▶ **Records for this task**:
Content starts
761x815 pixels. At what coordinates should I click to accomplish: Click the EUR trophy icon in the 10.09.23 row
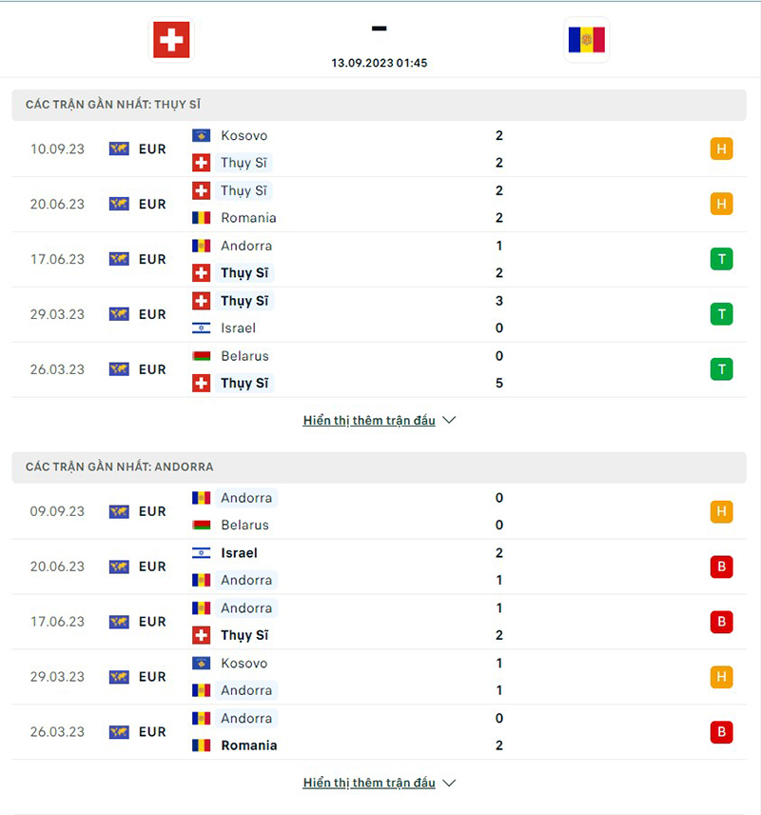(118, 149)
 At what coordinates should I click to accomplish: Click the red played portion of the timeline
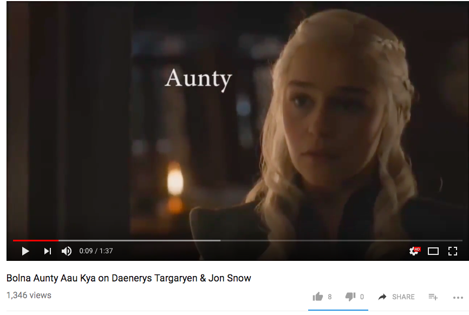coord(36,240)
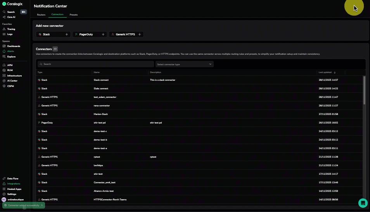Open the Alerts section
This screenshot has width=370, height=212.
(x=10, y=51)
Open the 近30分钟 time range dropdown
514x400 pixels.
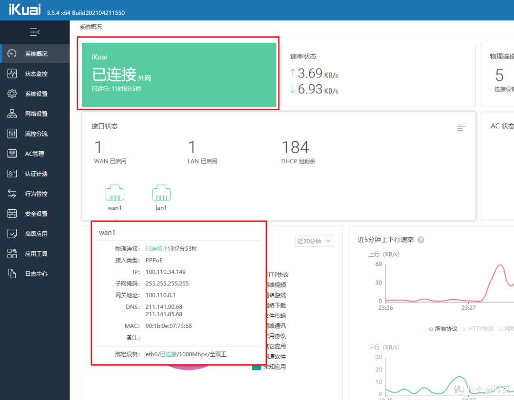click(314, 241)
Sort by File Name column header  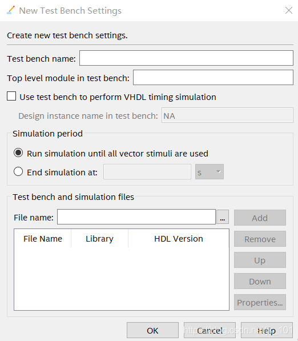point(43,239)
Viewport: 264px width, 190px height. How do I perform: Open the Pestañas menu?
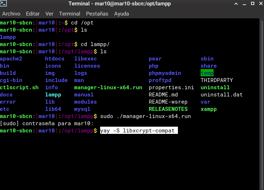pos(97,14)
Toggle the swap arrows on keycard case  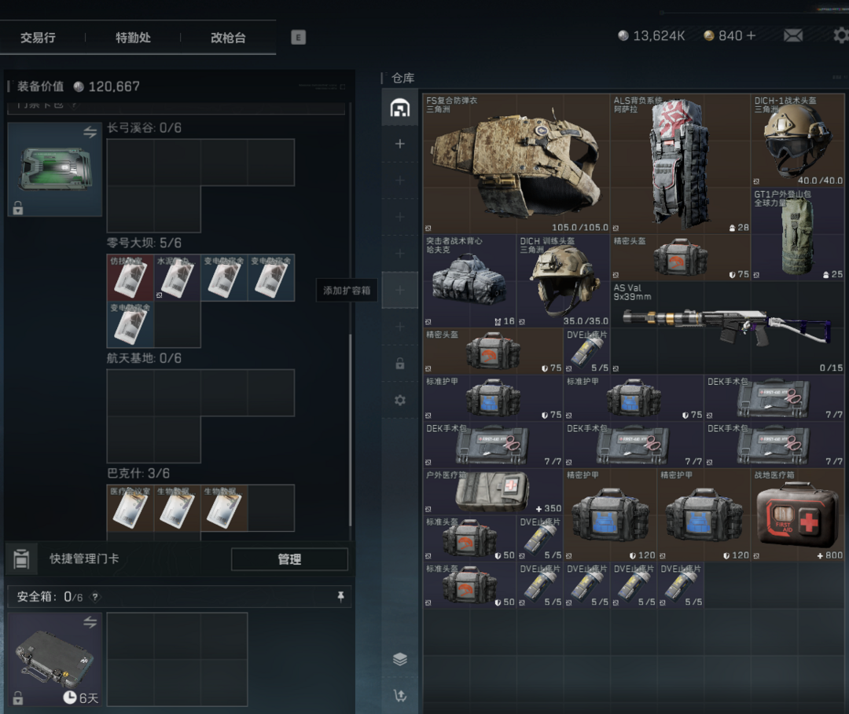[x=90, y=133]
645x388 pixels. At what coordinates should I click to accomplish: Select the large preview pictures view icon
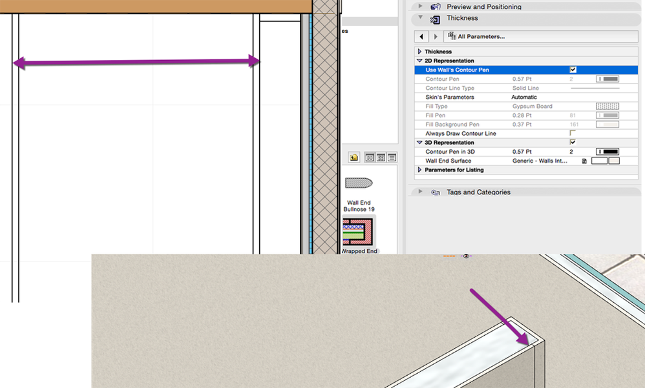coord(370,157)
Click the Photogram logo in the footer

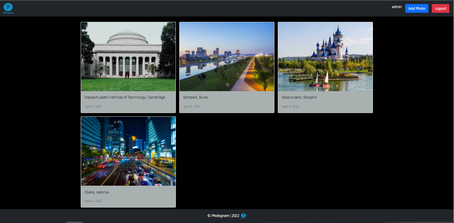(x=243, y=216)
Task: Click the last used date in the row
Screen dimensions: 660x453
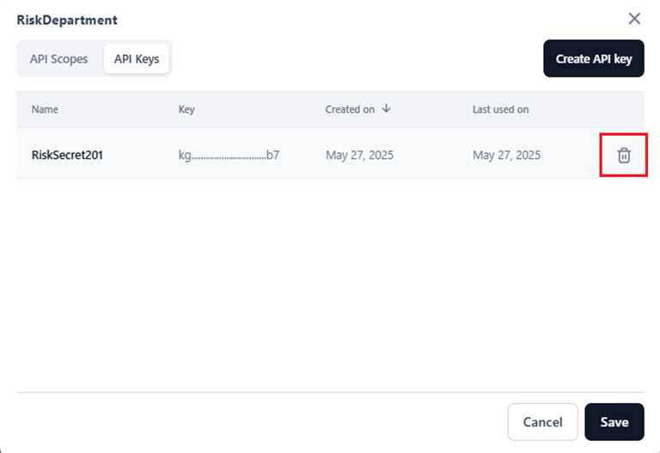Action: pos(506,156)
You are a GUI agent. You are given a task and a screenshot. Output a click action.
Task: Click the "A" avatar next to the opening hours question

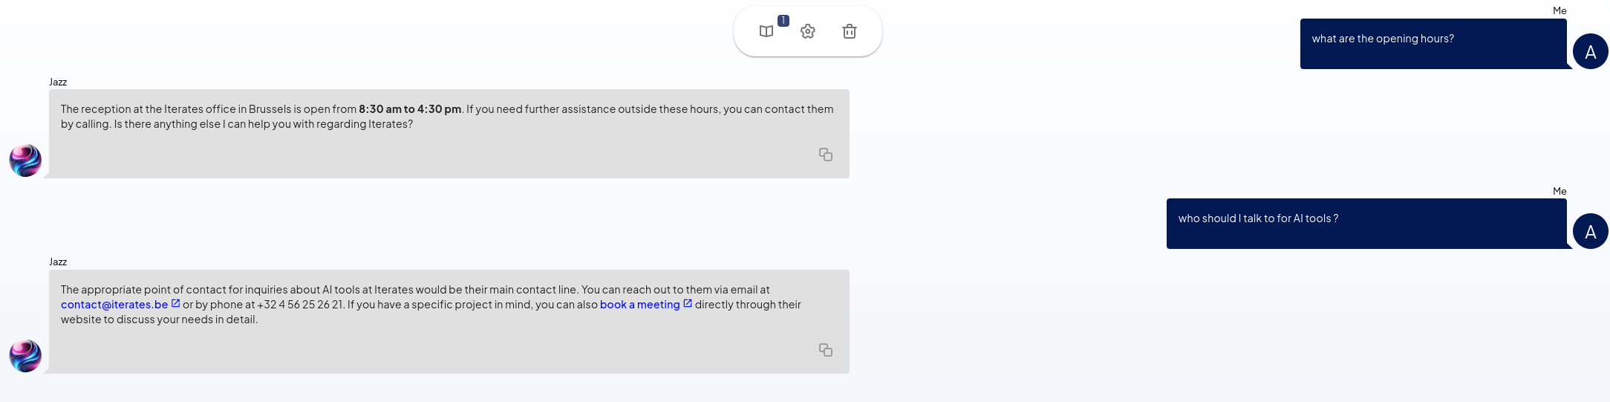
Content ends
▶ **Required work**:
Beginning at the line that holds "You are a GUI" and ending with the last line of the entries, please set down each line exactly, leaving every picture out.

▶ **Finished task**:
You are a GUI agent. You are given a task and a screenshot. Output a click action.
Task: Click the "A" avatar next to the opening hours question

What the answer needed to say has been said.